■ Given records
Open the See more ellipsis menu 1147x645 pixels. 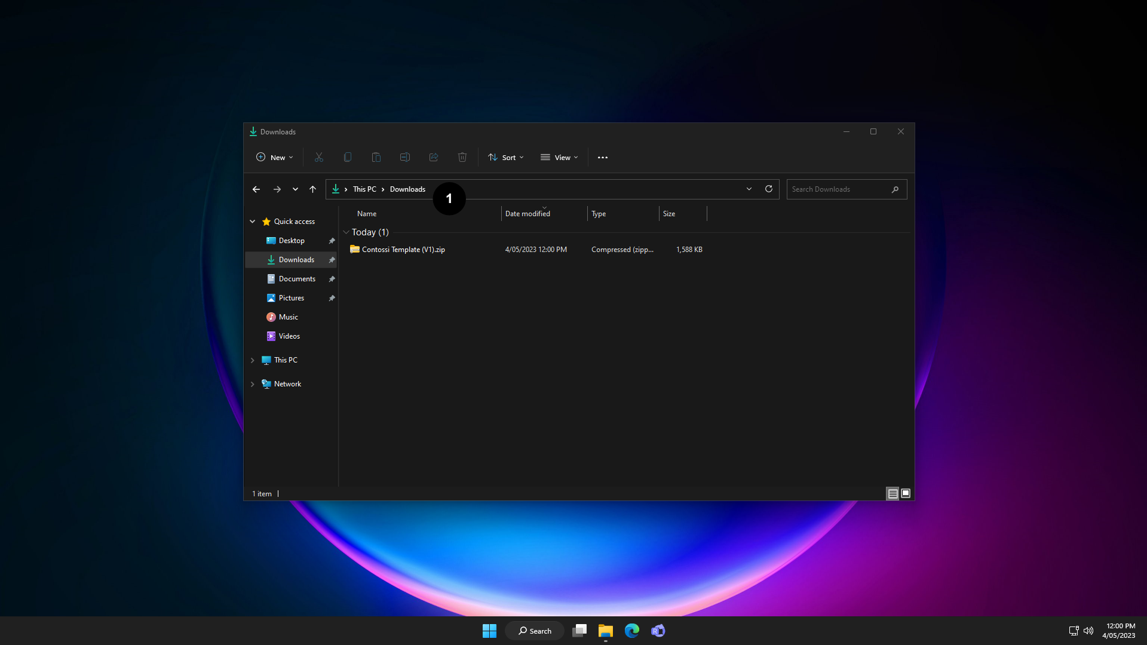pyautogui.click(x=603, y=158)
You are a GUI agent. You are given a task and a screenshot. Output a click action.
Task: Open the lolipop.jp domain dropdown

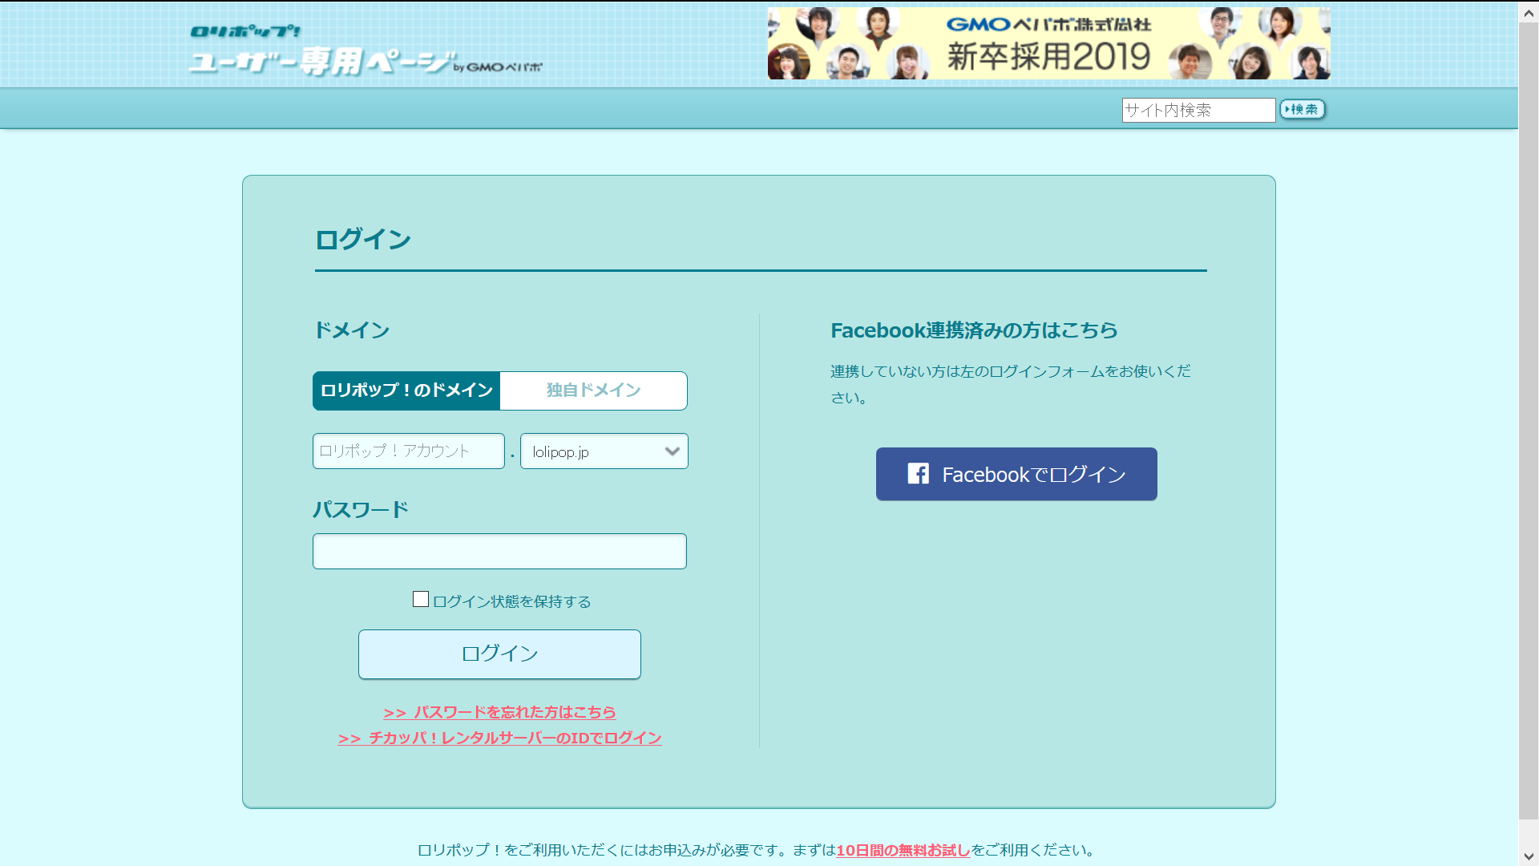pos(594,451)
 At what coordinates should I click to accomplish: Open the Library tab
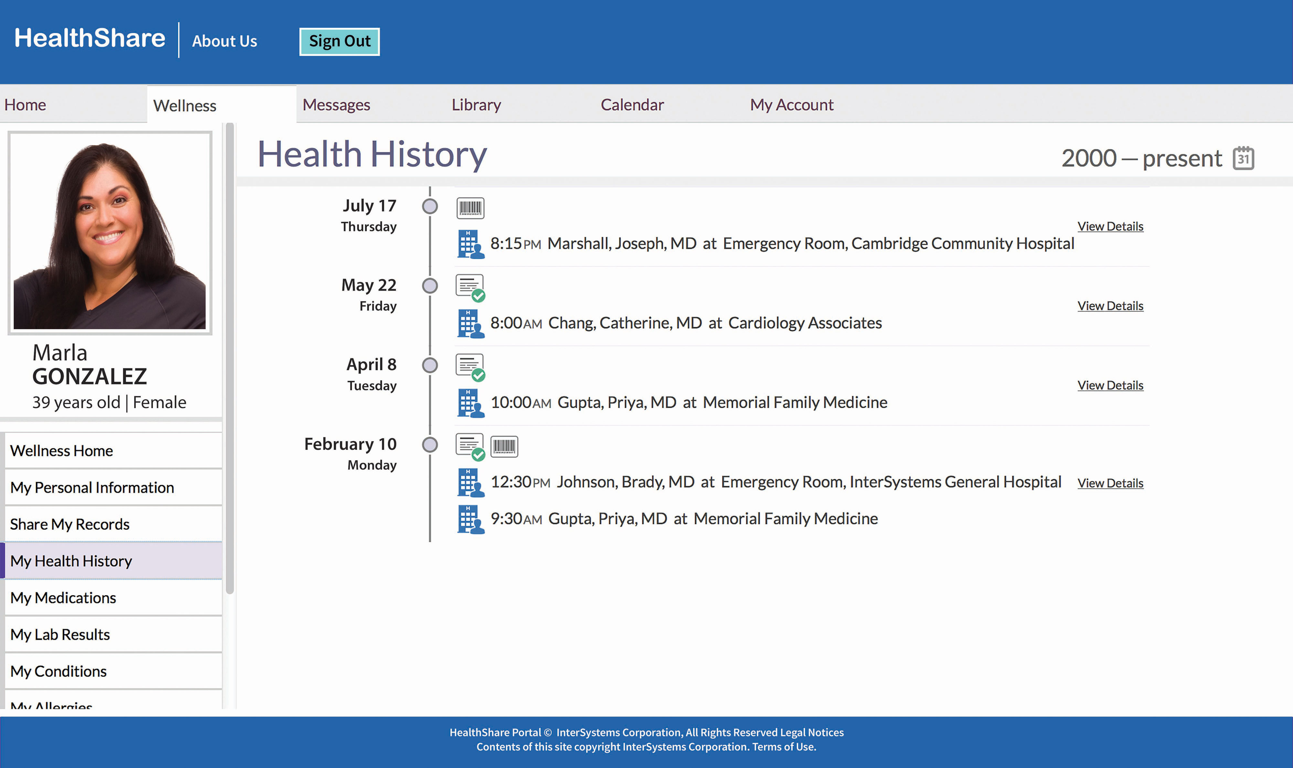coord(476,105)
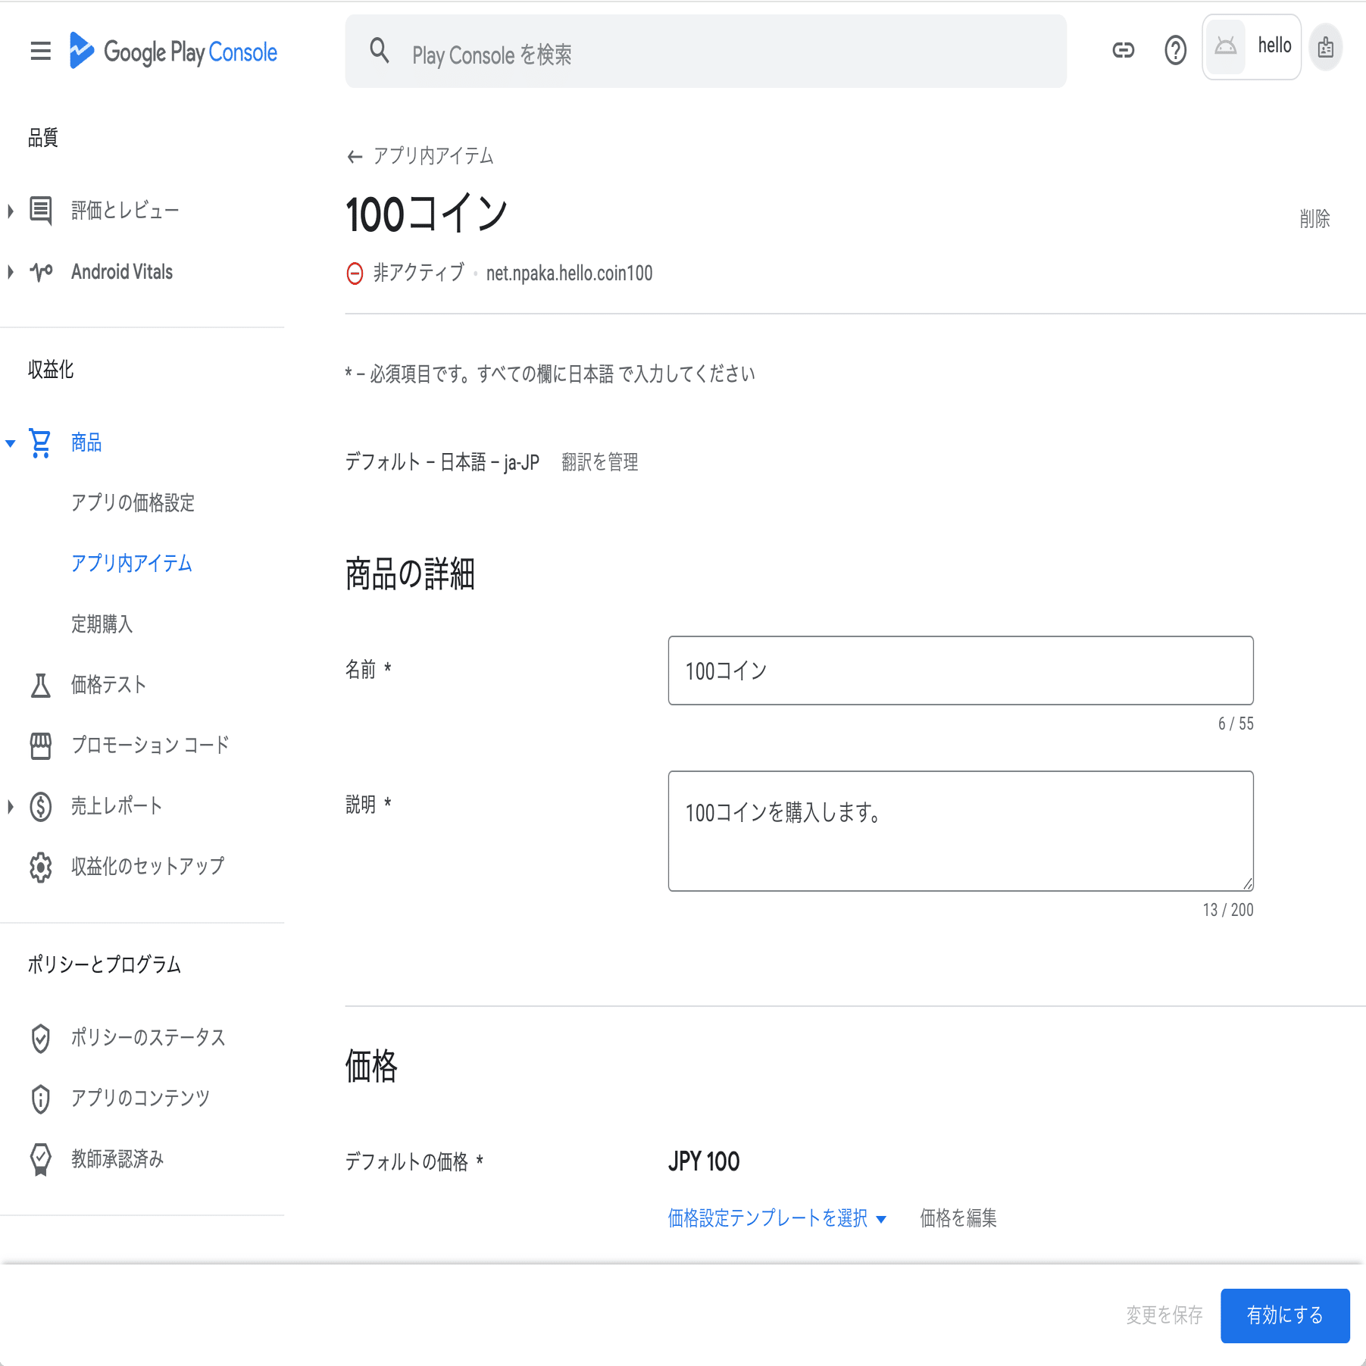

■ About this task
Begin with the line that contains "You are a GUI" and repeat every line through the end of the data, exactly and only those lines, leaving out the pictures.

■ Task result
You are a GUI agent. You are given a task and a screenshot. Output a click action.
Task: Open the lolipop.jp domain dropdown

pos(594,451)
 At what coordinates should I click to accomplish: Open the Library tab
coord(476,105)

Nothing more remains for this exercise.